This is excerpts from part 2 of Michael Nielsen’s seminal and long article, Is scientific publishing about to be disrupted?. Part 1 of Nielsen’s article is a general consideration of how industries fail, with particular discussion of the newspaper industry and blogs. Part 2 is the heart of Nielsen’s case (and has the same title as the article), so I’m excerpting it here to bring it to more certain attention …

Today, scientific publishers are production companies, specializing in services like editorial, copyediting, and, in some cases, sales and marketing. My claim is that in ten to twenty years, scientific publishers will be technology companies [3]. By this, I don’t just mean that they’ll be heavy users of technology, or employ a large IT staff. I mean they’ll be technology-driven companies in a similar way to, say, Google or Apple. That is, their foundation will be technological innovation, and most key decision-makers will be people with deep technological expertise. Those publishers that don’t become technology driven will die off.

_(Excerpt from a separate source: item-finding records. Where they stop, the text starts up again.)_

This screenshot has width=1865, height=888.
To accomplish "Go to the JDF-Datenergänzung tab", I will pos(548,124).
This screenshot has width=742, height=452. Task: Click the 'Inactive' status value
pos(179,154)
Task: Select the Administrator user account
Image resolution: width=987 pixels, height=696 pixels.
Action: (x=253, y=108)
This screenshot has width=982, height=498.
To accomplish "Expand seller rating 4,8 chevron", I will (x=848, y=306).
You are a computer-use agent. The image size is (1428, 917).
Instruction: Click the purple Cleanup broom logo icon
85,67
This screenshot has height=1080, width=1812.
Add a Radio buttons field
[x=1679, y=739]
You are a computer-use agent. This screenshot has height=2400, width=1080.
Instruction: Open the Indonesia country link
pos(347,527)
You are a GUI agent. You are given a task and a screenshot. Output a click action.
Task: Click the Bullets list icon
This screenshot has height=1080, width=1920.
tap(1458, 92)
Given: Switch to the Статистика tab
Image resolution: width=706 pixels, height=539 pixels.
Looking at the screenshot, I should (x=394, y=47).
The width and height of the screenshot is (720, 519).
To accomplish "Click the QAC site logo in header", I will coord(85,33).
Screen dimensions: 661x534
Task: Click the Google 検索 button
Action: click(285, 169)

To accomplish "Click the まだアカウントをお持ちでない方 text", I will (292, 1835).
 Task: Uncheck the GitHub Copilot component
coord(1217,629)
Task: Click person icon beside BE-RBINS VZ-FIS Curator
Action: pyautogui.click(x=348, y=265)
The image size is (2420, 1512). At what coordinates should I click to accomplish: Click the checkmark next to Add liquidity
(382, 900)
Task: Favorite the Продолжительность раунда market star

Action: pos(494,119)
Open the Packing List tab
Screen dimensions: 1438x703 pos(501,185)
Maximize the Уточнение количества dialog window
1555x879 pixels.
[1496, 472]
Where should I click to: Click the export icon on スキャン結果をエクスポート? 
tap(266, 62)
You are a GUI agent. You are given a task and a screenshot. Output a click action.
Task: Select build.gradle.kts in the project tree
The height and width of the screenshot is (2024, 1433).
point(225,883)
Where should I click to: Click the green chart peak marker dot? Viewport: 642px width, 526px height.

What I will do … is draw your attention to a striking difference between today’s scientific publishing landscape, and the landscape of ten years ago. What’s new today is the flourishing of an ecosystem of startups that are experimenting with new ways of communicating research, some radically different to conventional journals. Consider Chemspider, the excellent online database of more than 20 million molecules, …. Consider Mendeley, a platform for managing, filtering and searching scientific papers, …. Or consider startups like SciVee (YouTube for scientists), the Public Library of Science, the Journal of Visualized Experiments, vibrant community sites like OpenWetWare and the Alzheimer Research Forum, and dozens more. And then there are companies like WordPress, Friendfeed, and Wikimedia, that weren’t started with science in mind, but which are increasingly helping scientists communicate their research. This flourishing ecosystem is not too dissimilar from the sudden flourishing of online news services we saw over the period 2000 to 2005.

Let’s look up close at one element of this flourishing ecosystem: the gradual rise of science blogs as a serious medium for research. It’s easy to miss the impact of blogs on research, because most science blogs focus on outreach. But more and more blogs contain high quality research content. Look at Terry Tao’s wonderful series of posts explaining one of the biggest breakthroughs in recent mathematical history, the proof of the Poincare conjecture. Or Tim Gowers recent experiment in “massively collaborative mathematics”, using open source principles to successfully attack a significant mathematical problem. Or Richard Lipton’s excellent series of posts exploring his ideas for solving a major problem in computer science, namely, finding a fast algorithm for factoring large numbers. Scientific publishers should be terrified that some of the world’s best scientists, people at or near their research peak, people whose time is at a premium, are spending hundreds of hours each year creating original research content for their blogs, content that in many cases would be difficult or impossible to publish in a conventional journal. What we’re seeing here is a spectacular expansion in the range of the blog medium. By comparison, the journals are standing still.

This flourishing ecosystem of startups is just one sign that scientific publishing is moving from being a production industry to a technology industry. A second sign of this move is that the nature of information is changing. Until the late 20th century, information was a static entity. The natural way for publishers in all media to add value was through production and distribution, and so they employed people skilled in those tasks, and in supporting tasks like sales and marketing. But the cost of distributing information has now dropped almost to zero, and production and content costs have also dropped radically [4]. At the same time, the world’s information is now rapidly being put into a single, active network, where it can wake up and come alive. The result is that the people who add the most value to information are no longer the people who do production and distribution. Instead, it’s the technology people, the programmers.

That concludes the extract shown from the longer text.